If any reading this have followed the sordid saga of Andrew Tate, the part-Black manosphere figure (social-media personality) who is said to have kept sex slaves in Romania and trafficked girls, but also staked out a position in a kind of dissident politics and gained followers for it, I think the cases are similar. These are not good men to hitch one's wagon to.

The man who calls himself Augustus Invictus, besides being anti-Christian, may have been mentally unstable but was able to channel that instability into specific directions. As he matured, he found the mental-instability receding, maybe, but the power that such energy, properly channeled, too tempting to give up. He refined his act into that of a highly skilled charismatic con-man.

With such people, political views are often just a veneer. It was even the same with Charles Manson, who himself preach a weird form of politics to his little group in California. And a long list of others.

David Koresh became an icon because he and his dozens of followers went down in flames at Waco, but, appraised objectively, he was nothing to admire. Wasn't it said that of the unusually large number of babies recovered at Waco belonging to multiple women members of the compound (an unusually large number of babies given the number of women), Koresh had fathered almost all the babies?

---

I don't doubt that there is some kind of political motivation to target the character known as Augustus Invictus.

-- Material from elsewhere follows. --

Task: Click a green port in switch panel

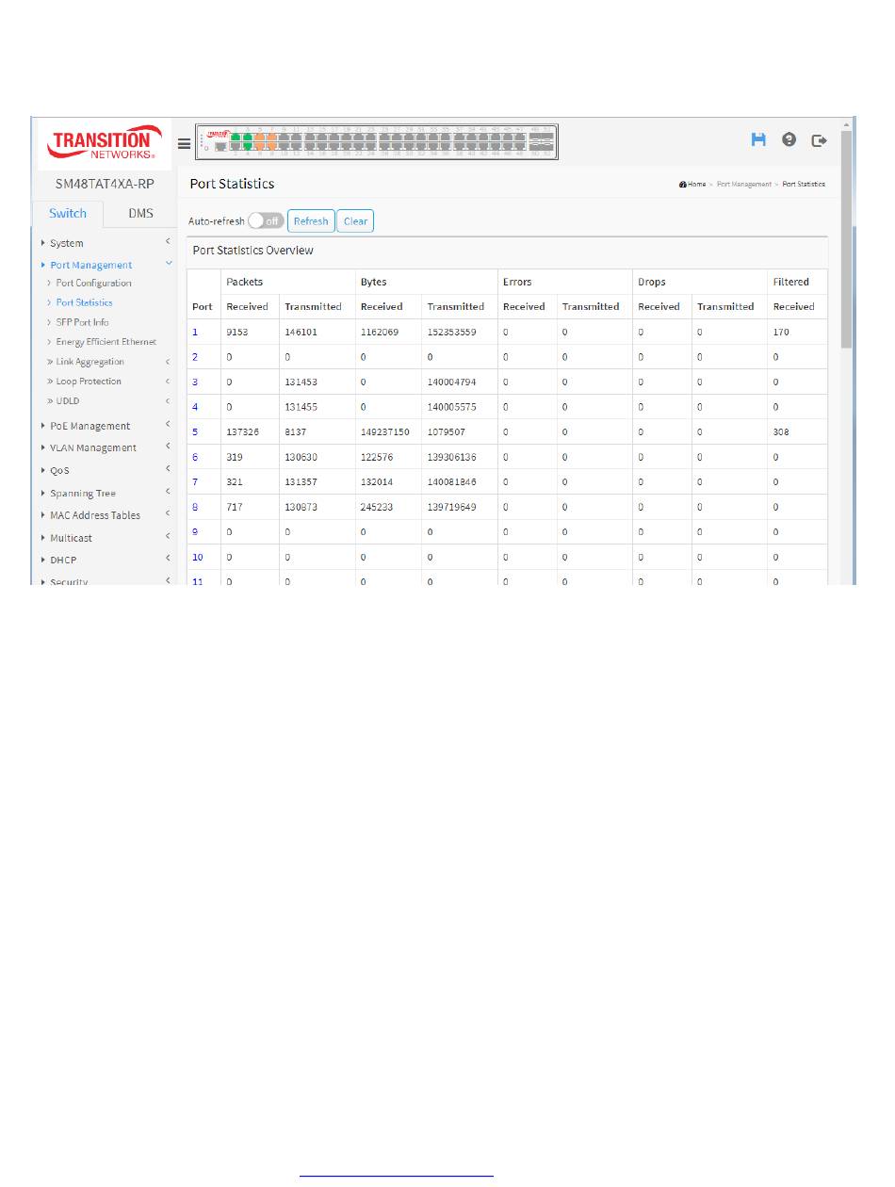Action: pyautogui.click(x=236, y=141)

But, with characters like this, a great deal of the problems that seem to swirl around them are brought on by their own pride, and by the Devil's temptation to exploit others to aggrandize the self.

---

Here is some primary material of one the scandals around this character, as of early 2020 and one of his latest criminal trials. One of the women in his cult had renamed herself Psyche Invictus and posted some messages at the time:

https://www.unz.com/estriker/augustus-invictus-denied-bail-put-in-solitary-confinement-and-going-hungry-due-to-lack-of-respect-for-his-religious-diet/#comment-3665369

(I refer specifically to my comment, dated Jan. 17th, 2020; consisting in part of a transcript of a monologue by girlfriend or sister-wife Psyche Invictus.)